▸ **Reading passage**
──────

The Clarendon Laboratory, located on Parks Road within the Science Area in Oxford, England (not to be confused with the Clarendon Building, also in Oxford), is part of the Department of Physics at Oxford University. It houses the atomic and laser physics, condensed matter physics, and biophysics groups within the Department, although four other Oxford Physics groups are not based in the Clarendon Lab. The Oxford Centre for Quantum Computation is also housed in the laboratory.

Buildings
The Clarendon Laboratory consists of two adjoining buildings, the Lindemann Building (named after Frederick Lindemann, 1st Viscount Cherwell) and the Grade II listed Townsend Building (named after Sir John Sealy Townsend).

The Beecroft Building (named after Adrian Beecroft) is now immediately in front of the Lindemann Building, completed in 2018 and designed by Hawkins\Brown, with a budget of approximately £40 million.

──────

▸ **Entries supplied**
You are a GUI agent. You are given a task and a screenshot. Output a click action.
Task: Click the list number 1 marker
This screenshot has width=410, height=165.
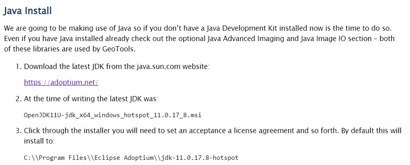[18, 66]
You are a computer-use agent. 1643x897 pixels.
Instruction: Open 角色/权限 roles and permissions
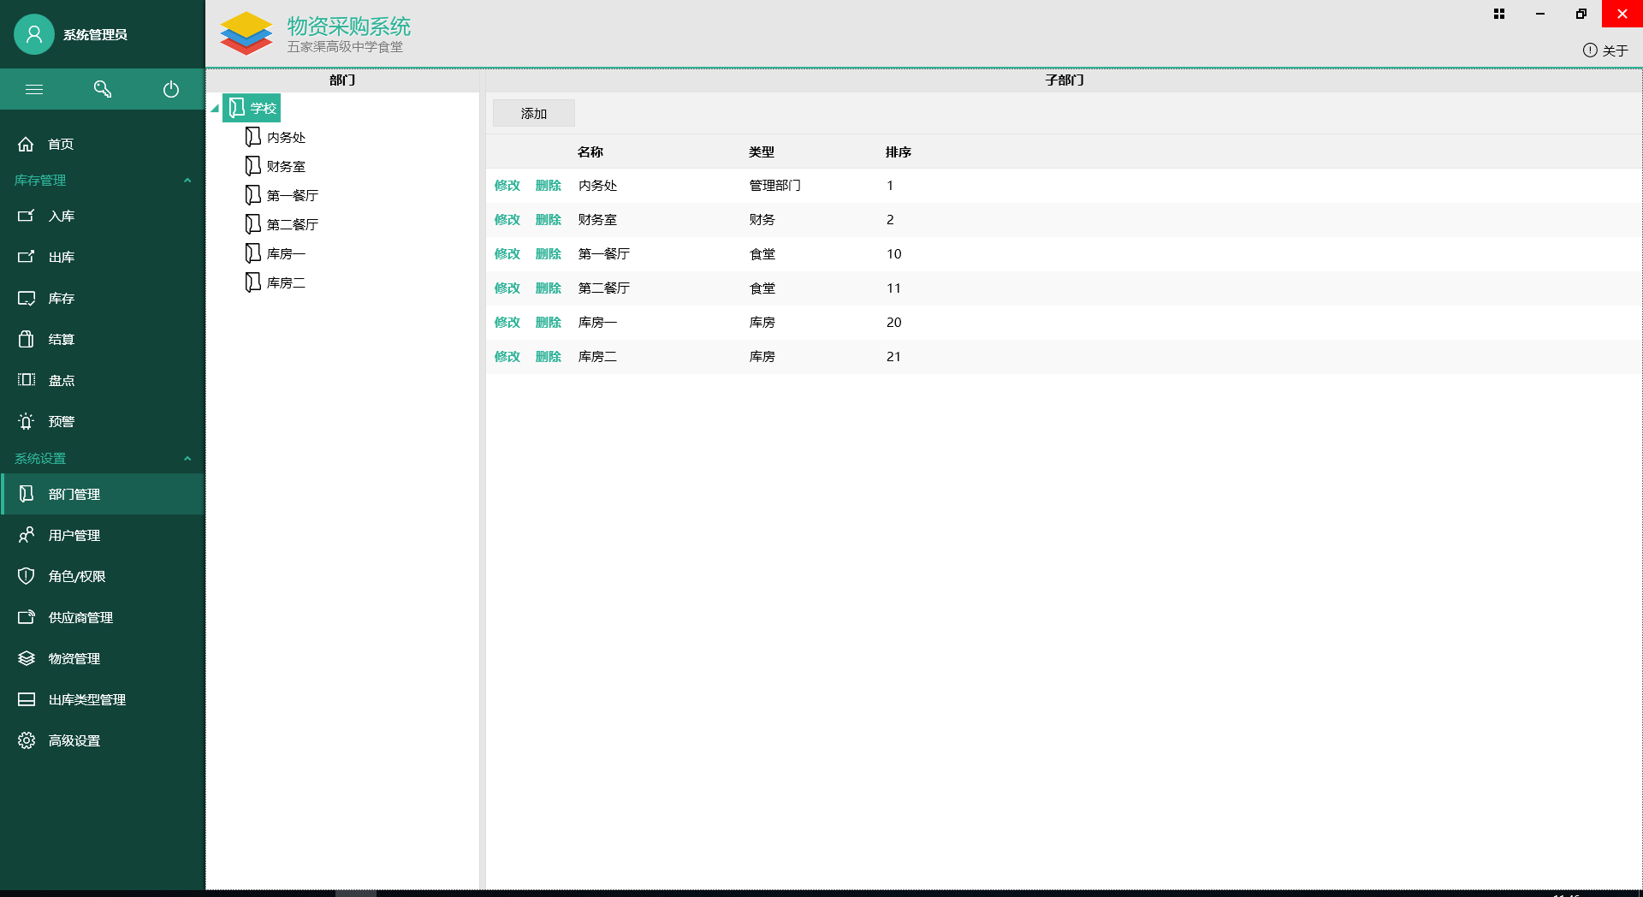[x=76, y=576]
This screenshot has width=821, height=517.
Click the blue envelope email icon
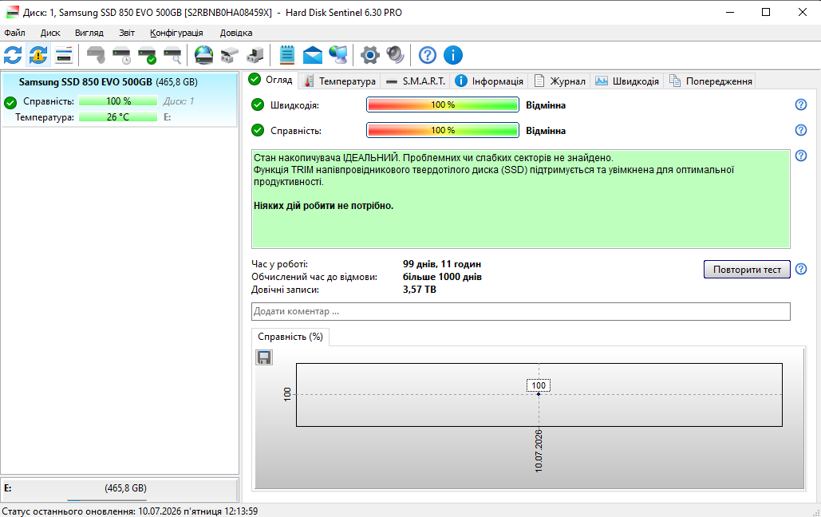point(313,55)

──────

▸ **Problem A**
From the text about the Clarendon Laboratory, reproduce verbatim the passage from "The Clarendon Laboratory, located" to "in the laboratory.".
▸ **Problem B**
Name every person after whom a building is named in the text about the Clarendon Laboratory.
▸ **Problem C**
Write the next part of the text about the Clarendon Laboratory, beginning after its final sentence.

▸ **Written reply A**
The Clarendon Laboratory, located on Parks Road within the Science Area in Oxford, England (not to be confused with the Clarendon Building, also in Oxford), is part of the Department of Physics at Oxford University. It houses the atomic and laser physics, condensed matter physics, and biophysics groups within the Department, although four other Oxford Physics groups are not based in the Clarendon Lab. The Oxford Centre for Quantum Computation is also housed in the laboratory.

▸ **Written reply B**
Frederick Lindemann, 1st Viscount Cherwell; Sir John Sealy Townsend; Adrian Beecroft

▸ **Written reply C**
History

The Clarendon is named after Edward Hyde, 1st Earl of Clarendon, whose trustees paid £10,000 for the building of the original laboratory, completed in 1872, making it the oldest purpose-built physics laboratory in England. The building was designed by Robert Bellamy Clifton.

The brothers Fritz and Heinz London developed the London equations when working there in 1935.

In 2007, the laboratory was granted chemical landmark status.
The award was bestowed due to the work carried out by  Henry Gwyn Jeffreys Moseley in 1914.

Current use
The original building, substantially enlarged, is now part of the Oxford Earth Sciences Department.
The Oxford Electric Bell apparatus (also known as the Clarendon Dry Pile), constructed in 1840, is located in the foyer of the Clarendon Laboratory.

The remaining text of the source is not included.